§ **Exercise objective**: Word for word, retype every line of the data.

Stored items:
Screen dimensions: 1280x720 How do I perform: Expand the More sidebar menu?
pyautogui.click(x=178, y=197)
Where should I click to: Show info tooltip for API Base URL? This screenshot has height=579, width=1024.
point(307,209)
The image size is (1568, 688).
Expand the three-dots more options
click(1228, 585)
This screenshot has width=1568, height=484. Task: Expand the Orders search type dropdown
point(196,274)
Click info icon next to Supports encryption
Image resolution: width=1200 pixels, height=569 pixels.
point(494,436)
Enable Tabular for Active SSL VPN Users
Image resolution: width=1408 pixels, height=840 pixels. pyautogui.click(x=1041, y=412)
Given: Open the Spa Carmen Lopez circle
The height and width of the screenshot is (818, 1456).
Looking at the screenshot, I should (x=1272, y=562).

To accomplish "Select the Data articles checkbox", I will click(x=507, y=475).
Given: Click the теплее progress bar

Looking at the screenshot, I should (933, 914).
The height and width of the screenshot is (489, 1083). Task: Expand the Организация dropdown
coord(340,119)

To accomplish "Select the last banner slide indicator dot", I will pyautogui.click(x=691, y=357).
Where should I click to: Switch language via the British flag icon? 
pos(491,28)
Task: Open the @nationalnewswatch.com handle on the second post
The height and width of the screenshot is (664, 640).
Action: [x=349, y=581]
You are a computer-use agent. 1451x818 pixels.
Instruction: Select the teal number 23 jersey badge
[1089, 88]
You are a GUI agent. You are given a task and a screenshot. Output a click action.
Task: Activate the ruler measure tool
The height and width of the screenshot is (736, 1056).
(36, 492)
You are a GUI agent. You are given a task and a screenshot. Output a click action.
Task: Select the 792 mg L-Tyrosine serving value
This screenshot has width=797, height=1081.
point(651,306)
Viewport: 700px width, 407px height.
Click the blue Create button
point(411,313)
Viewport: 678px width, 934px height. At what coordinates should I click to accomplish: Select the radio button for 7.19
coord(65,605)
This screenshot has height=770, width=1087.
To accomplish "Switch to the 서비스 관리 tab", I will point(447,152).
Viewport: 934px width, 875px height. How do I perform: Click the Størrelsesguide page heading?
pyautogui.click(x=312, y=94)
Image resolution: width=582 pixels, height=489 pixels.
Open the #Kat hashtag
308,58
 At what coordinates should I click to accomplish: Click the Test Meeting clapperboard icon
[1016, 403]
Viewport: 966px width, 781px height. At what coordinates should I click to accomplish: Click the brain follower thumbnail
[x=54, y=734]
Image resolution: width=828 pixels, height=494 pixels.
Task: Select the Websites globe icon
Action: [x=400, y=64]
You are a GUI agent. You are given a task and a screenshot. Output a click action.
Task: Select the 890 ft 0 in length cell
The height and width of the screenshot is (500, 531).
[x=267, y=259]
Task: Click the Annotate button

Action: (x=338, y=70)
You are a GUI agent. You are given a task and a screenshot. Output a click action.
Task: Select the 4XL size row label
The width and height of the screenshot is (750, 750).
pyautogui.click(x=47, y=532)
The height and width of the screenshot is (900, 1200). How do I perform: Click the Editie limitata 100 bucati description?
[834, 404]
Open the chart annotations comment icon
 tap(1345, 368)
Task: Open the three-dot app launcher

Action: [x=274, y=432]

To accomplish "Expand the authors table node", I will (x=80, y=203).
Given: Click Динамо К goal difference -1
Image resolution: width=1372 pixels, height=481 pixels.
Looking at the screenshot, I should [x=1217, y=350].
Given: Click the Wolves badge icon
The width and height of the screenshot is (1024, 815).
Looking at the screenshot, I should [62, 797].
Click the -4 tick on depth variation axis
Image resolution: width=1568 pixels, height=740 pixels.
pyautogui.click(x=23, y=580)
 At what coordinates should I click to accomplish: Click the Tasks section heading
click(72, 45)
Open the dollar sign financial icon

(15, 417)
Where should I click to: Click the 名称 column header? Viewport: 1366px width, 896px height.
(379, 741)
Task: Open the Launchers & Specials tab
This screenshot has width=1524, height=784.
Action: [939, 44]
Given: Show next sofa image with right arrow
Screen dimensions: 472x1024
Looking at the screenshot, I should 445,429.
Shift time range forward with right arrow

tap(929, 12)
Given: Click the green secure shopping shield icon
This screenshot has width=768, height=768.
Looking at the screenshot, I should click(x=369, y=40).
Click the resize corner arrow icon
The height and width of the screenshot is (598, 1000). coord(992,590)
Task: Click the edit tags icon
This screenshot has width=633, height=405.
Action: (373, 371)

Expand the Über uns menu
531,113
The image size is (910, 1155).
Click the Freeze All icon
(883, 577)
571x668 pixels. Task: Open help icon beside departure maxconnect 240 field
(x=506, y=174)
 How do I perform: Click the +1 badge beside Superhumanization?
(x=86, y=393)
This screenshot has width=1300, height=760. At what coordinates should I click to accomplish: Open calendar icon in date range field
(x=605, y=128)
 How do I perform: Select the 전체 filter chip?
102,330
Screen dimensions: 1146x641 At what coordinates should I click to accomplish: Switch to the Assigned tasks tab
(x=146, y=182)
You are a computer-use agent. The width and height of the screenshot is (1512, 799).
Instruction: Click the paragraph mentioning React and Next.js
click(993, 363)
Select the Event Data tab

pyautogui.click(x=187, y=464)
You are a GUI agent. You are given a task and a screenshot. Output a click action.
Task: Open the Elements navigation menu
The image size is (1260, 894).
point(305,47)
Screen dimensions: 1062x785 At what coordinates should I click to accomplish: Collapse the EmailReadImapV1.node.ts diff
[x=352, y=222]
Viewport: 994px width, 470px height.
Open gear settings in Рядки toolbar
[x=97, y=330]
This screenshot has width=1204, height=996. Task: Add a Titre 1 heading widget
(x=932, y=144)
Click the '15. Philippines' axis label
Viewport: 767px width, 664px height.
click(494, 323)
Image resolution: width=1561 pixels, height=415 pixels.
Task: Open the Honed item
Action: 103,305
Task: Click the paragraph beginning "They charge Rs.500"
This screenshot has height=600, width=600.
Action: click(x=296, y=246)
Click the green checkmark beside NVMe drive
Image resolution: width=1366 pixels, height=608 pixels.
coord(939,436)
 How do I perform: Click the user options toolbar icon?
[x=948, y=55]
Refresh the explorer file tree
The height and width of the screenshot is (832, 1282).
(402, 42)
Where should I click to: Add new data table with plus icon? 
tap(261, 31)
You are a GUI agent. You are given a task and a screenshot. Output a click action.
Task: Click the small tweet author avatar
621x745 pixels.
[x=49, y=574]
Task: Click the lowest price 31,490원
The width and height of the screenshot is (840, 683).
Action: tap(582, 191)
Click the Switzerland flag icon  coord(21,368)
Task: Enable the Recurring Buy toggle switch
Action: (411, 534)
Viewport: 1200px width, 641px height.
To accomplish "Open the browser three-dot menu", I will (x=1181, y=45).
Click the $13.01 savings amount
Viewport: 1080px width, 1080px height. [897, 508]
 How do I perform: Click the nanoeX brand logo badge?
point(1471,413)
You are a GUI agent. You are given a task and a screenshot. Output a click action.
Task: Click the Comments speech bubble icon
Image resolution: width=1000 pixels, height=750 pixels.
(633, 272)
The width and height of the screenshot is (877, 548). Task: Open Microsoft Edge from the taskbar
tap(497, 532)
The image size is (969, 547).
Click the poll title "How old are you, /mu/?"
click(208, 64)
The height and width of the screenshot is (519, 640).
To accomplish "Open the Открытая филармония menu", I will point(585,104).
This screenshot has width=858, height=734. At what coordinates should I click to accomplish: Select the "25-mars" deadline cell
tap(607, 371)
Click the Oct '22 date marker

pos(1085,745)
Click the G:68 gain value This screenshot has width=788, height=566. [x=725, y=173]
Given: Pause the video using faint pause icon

§ **Result below**:
Screen dimensions: 1280x720 How do I perform: Expand the More sidebar menu?
pyautogui.click(x=178, y=197)
Where should I click to: Show info tooltip for API Base URL? This screenshot has height=579, width=1024.
point(307,209)
The image size is (1568, 688).
Expand the three-dots more options
click(1228, 585)
This screenshot has width=1568, height=484. Task: Expand the Orders search type dropdown
point(196,274)
Click info icon next to Supports encryption
Image resolution: width=1200 pixels, height=569 pixels.
point(494,436)
Enable Tabular for Active SSL VPN Users
Image resolution: width=1408 pixels, height=840 pixels. pyautogui.click(x=1041, y=412)
Given: Open the Spa Carmen Lopez circle
The height and width of the screenshot is (818, 1456).
Looking at the screenshot, I should (x=1272, y=562).

To accomplish "Select the Data articles checkbox", I will click(x=507, y=475).
Given: Click the теплее progress bar

Looking at the screenshot, I should (933, 914).
The height and width of the screenshot is (489, 1083). Task: Expand the Организация dropdown
coord(340,119)

To accomplish "Select the last banner slide indicator dot", I will pyautogui.click(x=691, y=357).
Where should I click to: Switch language via the British flag icon? 
pos(491,28)
Task: Open the @nationalnewswatch.com handle on the second post
The height and width of the screenshot is (664, 640).
Action: [x=349, y=581]
You are a computer-use agent. 1451x818 pixels.
Instruction: Select the teal number 23 jersey badge
[1089, 88]
You are a GUI agent. You are given a task and a screenshot. Output a click action.
Task: Activate the ruler measure tool
The height and width of the screenshot is (736, 1056).
(36, 492)
You are a GUI agent. You are given a task and a screenshot. Output a click action.
Task: Select the 792 mg L-Tyrosine serving value
This screenshot has width=797, height=1081.
point(651,306)
Viewport: 700px width, 407px height.
Click the blue Create button
point(411,313)
Viewport: 678px width, 934px height. At what coordinates should I click to accomplish: Select the radio button for 7.19
coord(65,605)
This screenshot has height=770, width=1087.
To accomplish "Switch to the 서비스 관리 tab", I will point(447,152).
Viewport: 934px width, 875px height. How do I perform: Click the Størrelsesguide page heading?
pyautogui.click(x=312, y=94)
Image resolution: width=582 pixels, height=489 pixels.
Open the #Kat hashtag
308,58
 At what coordinates should I click to accomplish: Click the Test Meeting clapperboard icon
[1016, 403]
Viewport: 966px width, 781px height. At what coordinates should I click to accomplish: Click the brain follower thumbnail
[x=54, y=734]
Image resolution: width=828 pixels, height=494 pixels.
Task: Select the Websites globe icon
Action: [x=400, y=64]
You are a GUI agent. You are given a task and a screenshot. Output a click action.
Task: Select the 890 ft 0 in length cell
The height and width of the screenshot is (500, 531).
[x=267, y=259]
Task: Click the Annotate button

Action: (x=338, y=70)
You are a GUI agent. You are given a task and a screenshot. Output a click action.
Task: Select the 4XL size row label
The width and height of the screenshot is (750, 750).
pyautogui.click(x=47, y=532)
The height and width of the screenshot is (900, 1200). How do I perform: Click the Editie limitata 100 bucati description?
[834, 404]
Open the chart annotations comment icon
 tap(1345, 368)
Task: Open the three-dot app launcher

Action: [x=274, y=432]

To accomplish "Expand the authors table node", I will (x=80, y=203).
Given: Click Динамо К goal difference -1
Image resolution: width=1372 pixels, height=481 pixels.
Looking at the screenshot, I should [x=1217, y=350].
Given: Click the Wolves badge icon
The width and height of the screenshot is (1024, 815).
Looking at the screenshot, I should [62, 797].
Click the -4 tick on depth variation axis
Image resolution: width=1568 pixels, height=740 pixels.
pyautogui.click(x=23, y=580)
 At what coordinates should I click to accomplish: Click the Tasks section heading
click(72, 45)
Open the dollar sign financial icon

(15, 417)
Where should I click to: Click the 名称 column header? Viewport: 1366px width, 896px height.
(379, 741)
Task: Open the Launchers & Specials tab
This screenshot has width=1524, height=784.
Action: [939, 44]
Given: Show next sofa image with right arrow
Screen dimensions: 472x1024
Looking at the screenshot, I should 445,429.
Shift time range forward with right arrow

tap(929, 12)
Given: Click the green secure shopping shield icon
This screenshot has width=768, height=768.
Looking at the screenshot, I should click(x=369, y=40).
Click the resize corner arrow icon
The height and width of the screenshot is (598, 1000). coord(992,590)
Task: Click the edit tags icon
This screenshot has width=633, height=405.
Action: (373, 371)

Expand the Über uns menu
531,113
The image size is (910, 1155).
Click the Freeze All icon
(883, 577)
571x668 pixels. Task: Open help icon beside departure maxconnect 240 field
(x=506, y=174)
 How do I perform: Click the +1 badge beside Superhumanization?
(x=86, y=393)
This screenshot has width=1300, height=760. At what coordinates should I click to accomplish: Open calendar icon in date range field
(x=605, y=128)
 How do I perform: Select the 전체 filter chip?
102,330
Screen dimensions: 1146x641 At what coordinates should I click to accomplish: Switch to the Assigned tasks tab
(x=146, y=182)
You are a computer-use agent. The width and height of the screenshot is (1512, 799).
Instruction: Click the paragraph mentioning React and Next.js
click(993, 363)
Select the Event Data tab

pyautogui.click(x=187, y=464)
You are a GUI agent. You are given a task and a screenshot. Output a click action.
Task: Open the Elements navigation menu
The image size is (1260, 894).
point(305,47)
Screen dimensions: 1062x785 At what coordinates should I click to accomplish: Collapse the EmailReadImapV1.node.ts diff
[x=352, y=222]
Viewport: 994px width, 470px height.
Open gear settings in Рядки toolbar
[x=97, y=330]
This screenshot has width=1204, height=996. Task: Add a Titre 1 heading widget
(x=932, y=144)
Click the '15. Philippines' axis label
Viewport: 767px width, 664px height.
click(494, 323)
Image resolution: width=1561 pixels, height=415 pixels.
Task: Open the Honed item
Action: 103,305
Task: Click the paragraph beginning "They charge Rs.500"
This screenshot has height=600, width=600.
Action: click(x=296, y=246)
Click the green checkmark beside NVMe drive
Image resolution: width=1366 pixels, height=608 pixels.
coord(939,436)
 How do I perform: Click the user options toolbar icon?
[x=948, y=55]
Refresh the explorer file tree
The height and width of the screenshot is (832, 1282).
(402, 42)
Where should I click to: Add new data table with plus icon? 
tap(261, 31)
You are a GUI agent. You are given a task and a screenshot. Output a click action.
Task: Click the small tweet author avatar
621x745 pixels.
[x=49, y=574]
Task: Click the lowest price 31,490원
The width and height of the screenshot is (840, 683).
Action: tap(582, 191)
Click the Switzerland flag icon  coord(21,368)
Task: Enable the Recurring Buy toggle switch
Action: (411, 534)
Viewport: 1200px width, 641px height.
To accomplish "Open the browser three-dot menu", I will (x=1181, y=45).
Click the $13.01 savings amount
Viewport: 1080px width, 1080px height. [897, 508]
 How do I perform: Click the nanoeX brand logo badge?
point(1471,413)
You are a GUI agent. You are given a task and a screenshot. Output a click action.
Task: Click the Comments speech bubble icon
Image resolution: width=1000 pixels, height=750 pixels.
(633, 272)
The width and height of the screenshot is (877, 548). Task: Open Microsoft Edge from the taskbar
tap(497, 532)
The image size is (969, 547).
Click the poll title "How old are you, /mu/?"
click(208, 64)
The height and width of the screenshot is (519, 640).
To accomplish "Open the Открытая филармония menu", I will point(585,104).
This screenshot has width=858, height=734. At what coordinates should I click to accomplish: Select the "25-mars" deadline cell
tap(607, 371)
Click the Oct '22 date marker

pos(1085,745)
Click the G:68 gain value This screenshot has width=788, height=566. [x=725, y=173]
Given: Pause the video using faint pause icon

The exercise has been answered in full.